$P\{X_1+...+X_n\geq n\epsilon\} \le \prod_{j=1}^n P\{X_j \geq\epsilon\}$ since there are also other ways that the sum can be greater than or equal to $n\epsilon$. So now you want to show that $P\{X_j\ge\epsilon\}\le M(t)e^{-t\epsilon}$.
This is actually known as exponential Chebyshev inequality. To derive this, note by the same reasoning that $P\{X\ge\epsilon\}\le P\{|X|\ge\epsilon\}$ (I'm not sure whether this simplification is really necessary). Then we need a general version of the Chebyshev inequality thanks to @sos440 (see her/his comment below), which is also (up to absolute value) equivalent to its general measure-theoretic statement given on Wikipedia. The simplification step seems to be necessary if using @sos440's derivation, but not if one uses the general measure-theoretic statement from Wikipedia which does not require the absolute value.

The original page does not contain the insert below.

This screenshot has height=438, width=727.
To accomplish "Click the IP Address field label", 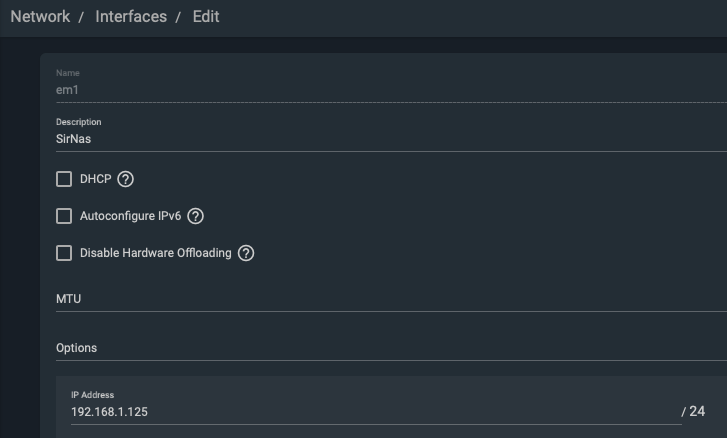I will tap(92, 395).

The existence of a finite bound $K$ actually guarantees that $X$ has finite moments of each order, so that $E[e^{tX}]$ is finite.
Note, however, that Chebyshev's inequality -- and Bernstein's inequalities, for that matter -- are derived from the more basic Markov's inequality, $P\{|X|>a\}\le\frac{E[|X|]}{a}$. In particular, the latter uses $E[e^{t\sum X_j}]$ in its derivation, so your original thought of using $E[e^{tX_j}]$ might also bear fruit by applying Markov's inequality if you wanted to try your hand at a custom derivation.